Monday, June 21, 2010


Albeit ancient, the reading from the Second Book of Kings offers thoughts that are quite suitable for our contemporary circumstances.  We read an account of the happenings in the kingdom of Israel after God had chosen the people to be his chosen ones.  The account brings our focus to the failure of the people to live up to divine expectations.  It demonstrates, perhaps in its own way, the burden and the glory for those who are God's chosen ones.

We are God's chosen ones present in a world that is torn between God's powerful presence and Satan's cunning challenges.  The Book of Exodus, 19:1-5, makes clear how God wanted his people to be fully human and happy.  He promised always to be with us if we follow his commands to us.

Like the Israelites, our contemporary world has followed other "nations."  We have bought into ways of life that pull us away from where God wants us to be.  This reading surely reaffirms that living the Christian life is never an easy reality.  Every day in our world puts challenges before us to  give into the the ways of life that divide us from God.
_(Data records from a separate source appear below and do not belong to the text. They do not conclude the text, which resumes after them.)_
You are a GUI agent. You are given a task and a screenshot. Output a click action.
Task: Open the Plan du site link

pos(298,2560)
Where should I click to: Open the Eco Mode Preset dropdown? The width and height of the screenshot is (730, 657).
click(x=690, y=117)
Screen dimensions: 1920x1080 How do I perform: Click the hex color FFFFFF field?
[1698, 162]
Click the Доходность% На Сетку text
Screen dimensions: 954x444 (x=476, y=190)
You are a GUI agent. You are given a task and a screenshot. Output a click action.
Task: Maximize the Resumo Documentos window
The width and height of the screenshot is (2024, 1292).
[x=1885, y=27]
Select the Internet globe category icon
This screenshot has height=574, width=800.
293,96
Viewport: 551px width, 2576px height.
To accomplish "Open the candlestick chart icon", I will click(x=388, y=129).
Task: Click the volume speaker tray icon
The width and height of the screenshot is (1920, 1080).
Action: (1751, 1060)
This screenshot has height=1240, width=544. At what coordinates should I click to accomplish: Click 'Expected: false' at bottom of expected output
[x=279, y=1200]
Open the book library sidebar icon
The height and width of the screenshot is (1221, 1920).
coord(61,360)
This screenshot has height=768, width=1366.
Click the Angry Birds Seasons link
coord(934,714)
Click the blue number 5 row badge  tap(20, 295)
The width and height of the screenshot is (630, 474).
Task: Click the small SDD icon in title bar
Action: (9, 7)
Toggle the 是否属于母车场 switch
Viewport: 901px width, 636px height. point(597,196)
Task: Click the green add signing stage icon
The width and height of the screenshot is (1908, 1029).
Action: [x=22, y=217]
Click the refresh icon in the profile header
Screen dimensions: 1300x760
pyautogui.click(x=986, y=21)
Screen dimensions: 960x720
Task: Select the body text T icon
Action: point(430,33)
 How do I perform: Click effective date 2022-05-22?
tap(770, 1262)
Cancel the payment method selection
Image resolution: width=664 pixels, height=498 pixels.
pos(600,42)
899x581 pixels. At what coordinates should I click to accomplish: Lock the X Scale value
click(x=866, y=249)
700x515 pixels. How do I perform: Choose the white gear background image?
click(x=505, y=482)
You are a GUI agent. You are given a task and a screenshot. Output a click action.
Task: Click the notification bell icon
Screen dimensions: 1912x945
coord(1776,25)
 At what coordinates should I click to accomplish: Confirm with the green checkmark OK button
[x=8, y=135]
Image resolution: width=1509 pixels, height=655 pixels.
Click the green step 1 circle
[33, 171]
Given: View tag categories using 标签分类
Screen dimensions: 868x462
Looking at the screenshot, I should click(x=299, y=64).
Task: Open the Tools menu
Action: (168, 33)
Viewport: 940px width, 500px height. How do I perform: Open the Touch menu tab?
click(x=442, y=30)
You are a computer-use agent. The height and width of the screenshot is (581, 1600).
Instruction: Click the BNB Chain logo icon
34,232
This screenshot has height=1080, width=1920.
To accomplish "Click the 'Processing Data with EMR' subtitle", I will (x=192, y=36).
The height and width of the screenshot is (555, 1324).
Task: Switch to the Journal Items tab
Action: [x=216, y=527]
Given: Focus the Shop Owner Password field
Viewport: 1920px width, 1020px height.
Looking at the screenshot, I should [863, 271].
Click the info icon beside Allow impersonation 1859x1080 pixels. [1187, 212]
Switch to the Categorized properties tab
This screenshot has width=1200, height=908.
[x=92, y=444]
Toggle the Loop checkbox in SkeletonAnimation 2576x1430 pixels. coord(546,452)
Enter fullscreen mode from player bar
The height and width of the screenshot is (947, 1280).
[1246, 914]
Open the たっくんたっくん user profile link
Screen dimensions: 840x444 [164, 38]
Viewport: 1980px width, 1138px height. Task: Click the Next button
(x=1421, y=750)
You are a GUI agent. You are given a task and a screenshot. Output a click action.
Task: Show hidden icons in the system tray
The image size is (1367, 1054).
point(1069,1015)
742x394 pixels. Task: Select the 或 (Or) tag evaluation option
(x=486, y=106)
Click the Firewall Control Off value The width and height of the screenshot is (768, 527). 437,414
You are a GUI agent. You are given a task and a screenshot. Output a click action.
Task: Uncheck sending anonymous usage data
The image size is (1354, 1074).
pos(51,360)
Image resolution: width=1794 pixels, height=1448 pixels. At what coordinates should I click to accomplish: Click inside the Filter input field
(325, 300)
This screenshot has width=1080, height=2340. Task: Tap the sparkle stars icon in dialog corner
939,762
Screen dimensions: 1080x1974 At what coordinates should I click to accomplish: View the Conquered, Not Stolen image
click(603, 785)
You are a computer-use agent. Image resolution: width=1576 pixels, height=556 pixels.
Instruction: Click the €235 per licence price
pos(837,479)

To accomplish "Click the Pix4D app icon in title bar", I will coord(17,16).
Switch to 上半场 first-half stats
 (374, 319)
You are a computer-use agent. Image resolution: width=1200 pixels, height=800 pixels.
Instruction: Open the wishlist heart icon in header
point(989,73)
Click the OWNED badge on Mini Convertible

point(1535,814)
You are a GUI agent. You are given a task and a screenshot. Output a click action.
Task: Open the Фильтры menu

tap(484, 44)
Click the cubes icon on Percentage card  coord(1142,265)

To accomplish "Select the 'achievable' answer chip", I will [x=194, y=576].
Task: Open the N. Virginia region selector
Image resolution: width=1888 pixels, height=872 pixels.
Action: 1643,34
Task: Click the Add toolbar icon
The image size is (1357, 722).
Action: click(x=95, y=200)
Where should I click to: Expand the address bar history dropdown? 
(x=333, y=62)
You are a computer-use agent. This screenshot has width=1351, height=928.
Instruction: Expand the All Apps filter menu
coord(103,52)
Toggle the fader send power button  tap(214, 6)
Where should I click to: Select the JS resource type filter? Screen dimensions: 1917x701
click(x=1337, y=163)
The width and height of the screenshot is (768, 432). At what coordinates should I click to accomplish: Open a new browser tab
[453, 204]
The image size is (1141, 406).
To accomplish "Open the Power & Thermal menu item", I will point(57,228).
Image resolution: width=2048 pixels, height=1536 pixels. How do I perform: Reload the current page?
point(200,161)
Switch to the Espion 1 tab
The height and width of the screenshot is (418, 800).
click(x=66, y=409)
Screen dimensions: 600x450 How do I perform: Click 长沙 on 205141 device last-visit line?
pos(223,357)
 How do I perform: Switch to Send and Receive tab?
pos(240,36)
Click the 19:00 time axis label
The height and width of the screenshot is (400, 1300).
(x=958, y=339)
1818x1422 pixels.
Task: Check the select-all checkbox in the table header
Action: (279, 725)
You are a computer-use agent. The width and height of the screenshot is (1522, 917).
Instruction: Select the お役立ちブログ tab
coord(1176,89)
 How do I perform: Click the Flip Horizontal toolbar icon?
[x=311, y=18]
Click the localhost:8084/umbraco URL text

The Church honors the memory of a saint whose name is not unknown in this nation's capital city:  St. Aloysius Gonzaga.  Surely as those who were familiar with this 16th century young Jesuit, the patron of the Jesuit high school just a few block from the Capitol building, recognized a holy young man.  However, even as Cardinal and Saint Robert Bellarmine (SJ), his spiritual director noted, his practices of penance and rejection of the ways of the world in his time, was far beyond what almost all humanity could not endure.  In today's world, Aloysius would most likely be considered somewhat "weird."  We can look beyond his extremes.  We can see a young man whose heart was directed toward God; a young man who wanted nothing more than to be with the Lord and to arrive before him with a heart as close to perfect as possible.

Surely most of us cannot be an Aloysius in today's world. However, we can look at our lives to discover what separates us from God and at the same time discover what can bring us back to him.